The misery of residents in coastal cities – where life without electricity is very difficult – makes the electricity problem seem less calamitous in cooler cities. Rather than faint because of the heat, as some do in coastal Al Hudaydah to the west, in Sanaa it is one’s phone and laptop that wilts due to the absence of power.

Electricity problems affect every aspect of your life and senses, but they also reflect badly on the performance of the government. While the government’s recently announced austerity cuts are designed to stem billions of dollars in losses, these cuts may also trigger popular protests against the president and his cabinet.

But it is on a personal level, rather than a political one, that the absence of electricity is most keenly felt: people’s lives are turned upside down, and with it their clarity of thinking.

A simple call to a friend that you haven’t spoken to in a long time becomes a nightmare as you worry about prolonging the conversation and depleting your phone’s battery. Based on whether there will be power available, you decide where you will spend your day, have your meetings or even where your daily social session of chewing khat will take place. And don’t even try to convince other friends to come to your home if you don’t have access to a generator.

Before leaving home you have to make sure you have your electronic chargers with you – checking that you have makes you feel like a warrior who checks his weapons and ammunition before going to battle.

You have to do this because you would consider yourself irresponsible if you happen to be in a place where there is electricity and you didn’t have your chargers with you.

Whenever you leave home, parting words become “be sure to charge the devices if the electricity comes back” instead of “take care”.

You find yourself delirious with joy if there’s a generator at your destination and you are able to arrive back home with your devices fully charged.

And then there are the email autoreplies: “Unfortunately, I could not reply to your email on time because of the very frequent power cuts,” is one of the most common replies. If you ever get such a response, it will almost certainly have come from Yemen.

The sound of private generators has become the most common and repeated melody around Sanaa, although these are an exclusive franchise for the rich.

Like always though, someone’s catastrophe is also most probably someone else’s good fortune.

That’s because the electricity problem Yemenis are facing has presented a golden business opportunity to a few lucky people.

Take Emad Al Sakkaf, who sells solar panels.

Mr Al Sakkaf turned from being an employee, quarrelling with his managers for a raise to his meagre salary, into a pioneering and wealthy man who runs a business unmatched by his peers.

This is in addition to the social status granted to him by his good fortune. He is a young man who was previously marginalised in society. After he established his business he became a very important person, because he had something everyone else wanted.
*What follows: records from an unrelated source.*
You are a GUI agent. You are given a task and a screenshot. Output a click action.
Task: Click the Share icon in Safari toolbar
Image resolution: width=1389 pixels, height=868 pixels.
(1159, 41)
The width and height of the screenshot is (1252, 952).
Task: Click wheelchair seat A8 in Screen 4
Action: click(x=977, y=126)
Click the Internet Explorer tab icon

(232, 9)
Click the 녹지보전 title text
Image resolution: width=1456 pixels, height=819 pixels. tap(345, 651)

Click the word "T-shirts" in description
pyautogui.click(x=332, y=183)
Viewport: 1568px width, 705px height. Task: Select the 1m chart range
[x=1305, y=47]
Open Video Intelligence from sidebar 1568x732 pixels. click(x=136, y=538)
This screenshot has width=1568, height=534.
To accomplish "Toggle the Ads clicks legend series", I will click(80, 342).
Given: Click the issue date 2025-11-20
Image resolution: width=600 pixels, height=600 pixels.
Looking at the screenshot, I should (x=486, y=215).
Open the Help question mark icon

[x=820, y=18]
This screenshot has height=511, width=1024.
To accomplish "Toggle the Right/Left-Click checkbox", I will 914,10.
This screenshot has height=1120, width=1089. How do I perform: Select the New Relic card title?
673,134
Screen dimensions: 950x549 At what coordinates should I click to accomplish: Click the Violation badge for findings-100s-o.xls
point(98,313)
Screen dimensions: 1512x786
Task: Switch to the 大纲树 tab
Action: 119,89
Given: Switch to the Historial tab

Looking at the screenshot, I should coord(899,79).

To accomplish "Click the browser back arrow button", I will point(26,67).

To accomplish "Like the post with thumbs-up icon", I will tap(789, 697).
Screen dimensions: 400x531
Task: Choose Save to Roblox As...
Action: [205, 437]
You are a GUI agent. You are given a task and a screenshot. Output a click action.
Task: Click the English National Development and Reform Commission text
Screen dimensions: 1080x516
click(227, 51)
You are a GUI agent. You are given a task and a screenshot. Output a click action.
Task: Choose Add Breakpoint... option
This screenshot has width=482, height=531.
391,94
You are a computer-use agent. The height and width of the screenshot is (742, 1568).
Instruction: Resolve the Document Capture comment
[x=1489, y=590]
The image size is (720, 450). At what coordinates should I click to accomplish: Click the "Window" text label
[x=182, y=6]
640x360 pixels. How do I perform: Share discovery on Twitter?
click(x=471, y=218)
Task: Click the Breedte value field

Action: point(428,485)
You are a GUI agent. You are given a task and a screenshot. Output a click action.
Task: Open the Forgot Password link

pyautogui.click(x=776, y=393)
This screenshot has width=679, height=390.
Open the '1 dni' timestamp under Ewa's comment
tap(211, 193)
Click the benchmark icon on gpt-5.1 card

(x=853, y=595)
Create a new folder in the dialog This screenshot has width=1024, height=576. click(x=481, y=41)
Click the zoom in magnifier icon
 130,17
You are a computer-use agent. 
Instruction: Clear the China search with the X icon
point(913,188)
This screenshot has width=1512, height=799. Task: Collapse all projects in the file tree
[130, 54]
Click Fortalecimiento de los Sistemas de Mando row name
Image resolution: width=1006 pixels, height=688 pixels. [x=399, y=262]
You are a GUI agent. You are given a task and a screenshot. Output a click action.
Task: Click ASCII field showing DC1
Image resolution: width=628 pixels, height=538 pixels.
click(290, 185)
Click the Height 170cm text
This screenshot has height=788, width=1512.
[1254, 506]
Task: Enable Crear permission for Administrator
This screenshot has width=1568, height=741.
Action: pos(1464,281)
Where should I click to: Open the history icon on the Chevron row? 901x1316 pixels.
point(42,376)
These are just some of the psychological issues of living without electricity. It would take far more space than is available here to detail the economic, security, political, investment and health losses incurred by the country and its citizens because of the lack of electricity – losses that amount to hundreds of millions of dollars a year.

Yemen is home to approximately 25 million people. Its powerplants produce as much electricity as a medium-sized power plant in other countries. Yemen generates about 1,000 megawatts while Cyprus, whose population is around 1.1 million, produces about 4,00 megawatts. As is often the case in Yemen, a combination of lack of resources and widespread corruption are keeping most of us in the dark.